SRE at a large organization has very different constraints and challenges. While many of those skills are transferable, the first hire should be someone with domain expertise for what your organization needs at that time and has the early SRE pragmatism to balance the many different demands of starting this new function in your organization.”
Ray Myers, Principal Site Reliability Engineer at divvyDOSE, emphasizes the importance of critical thinking above technical skills and having experience in navigating the vast tool ecosystem. “First off, you want command of the literature but don’t expect to simply drop a particular SRE topology into an existing organization. Start by observing. What are the pain points? What SRE practices are most valuable to introduce first, and how can they hook into the current processes?
Social skills are key, especially persuasion and listening. In order to influence how teams work, you need to earn their trust. Learn their motivations. Demonstrate that your agenda makes their lives easier.
Of course, technical skills, like automation, cloud, monitoring, and security, are important. The specific technologies are less important than having applied a variety of solutions and being able to navigate the vast tool ecosystem.
For Dai Shi, Founding Site Reliability Engineer at Rockset, the role of a founding SRE starts with setting the grounds “for how SRE will interact with the rest of the company. Building relationships with other teams and forming how they view SRE is crucial to the success of the future SRE team.
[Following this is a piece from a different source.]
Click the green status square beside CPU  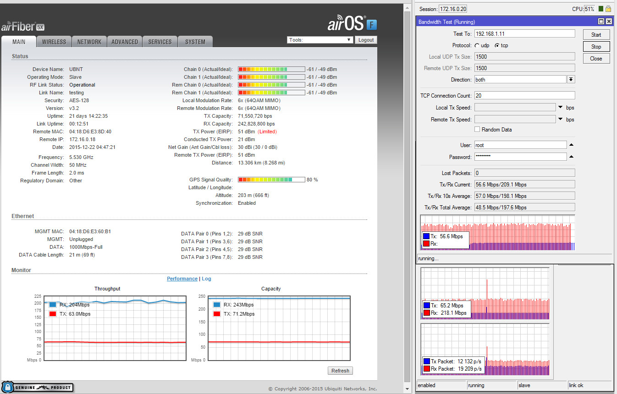pos(600,9)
In order to accomplish our mission of achieving maximum developer velocity while still maintaining our SLA, we have to rely on other teams to understand their role in achieving good reliability and to work together with SRE; this can come in the form of a product or sales team notifying SRE early on that a large high-touch customer is being onboarded, which can drastically increase the proportional load on the system (especially during early days where the overall load is still small). It can be developer teams building in the instrumentation of crucial metrics into a microservice and building dashboards to monitor it before launch. Finally, it can be having all the engineering teams on call for their own services instead of relegating the SREs to be the only ones holding the pager.
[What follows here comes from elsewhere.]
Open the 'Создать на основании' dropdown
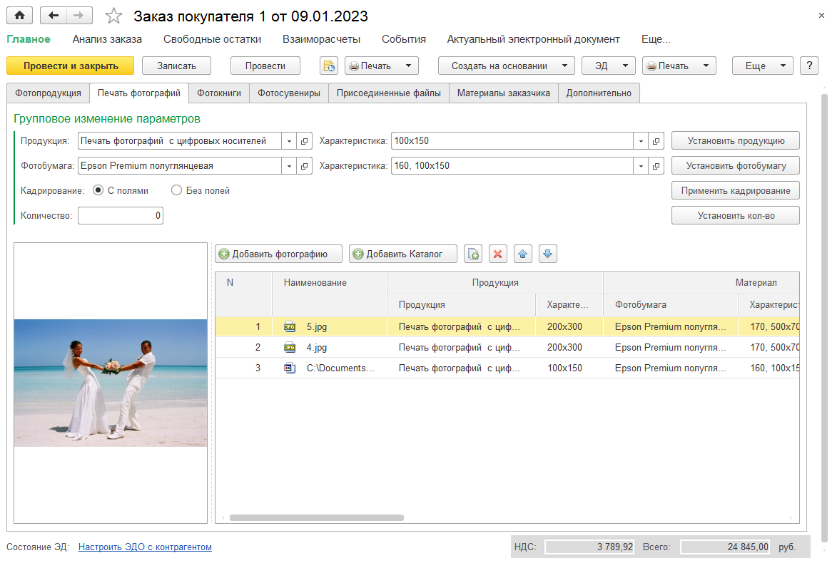Screen dimensions: 837x563 (506, 66)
The last example I’ll give is ensuring that management supports SRE’s ability to draw the line when reliability becomes poor and allows them to do things such as delay launches and suspend deploying new features until reliability issues are fixed. Getting these things right can be much more challenging than technical stuff and is much harder to change later if you don’t get it right.”
According to Geoff Howland, Principal Site Reliability Engineer at Observe, the work of a founding SRE begins with several simultaneous goals: “initial post-developer configuration, initial automation plan, initial SRE documentation, keeping development velocity high, an initial culture of responsibility and communication.
Depending on how well you do these things, your company can have a smoother or rougher launch into a larger customer base.
There will almost always be an initial developer configuration (they may have chosen Kubernetes, a container deployment, or ansible/chef).
Starting out, you will need some things to be automated: CI/CD (to lesser or greater extent CD), tests, deployment process, getting all metrics/logs ingressed somewhere. Then, you will need to audit these and figure out what can be fixed later and what you have to prioritize immediately.
You need to start documenting as soon as you can. You will be setting the standard for documentation on both new SRE hires and developers who help out with documentation. How clean you make your organization and layout will determine if you have a jungle or more of a farm of information.
Don’t try to be a 20-year company in the 2nd or 3rd year! You need to talk with the founders and determine how outage and failure sensitive you are as you progress because, in the early stages, development velocity must stay high, even though it may cause more outages. Always be looking for when the balance tips. Start being more cautious and putting on more guard rails and restrictions and communicate and listen to how this changes development velocity.
In terms of culture, you are setting it going forward. How you act will determine how people think about SRE. When you make a mistake, immediately admit to it, deal with things as problems to be solved. Document them clearly, and assign owners, not blame, but describe what happened clearly and who was involved so everyone can learn. As you grow, processes will grow, but you need to determine if that becomes restrictive or helpful in the nuance of your decisions. The earlier you start, the more impact you can have on long-term culture.”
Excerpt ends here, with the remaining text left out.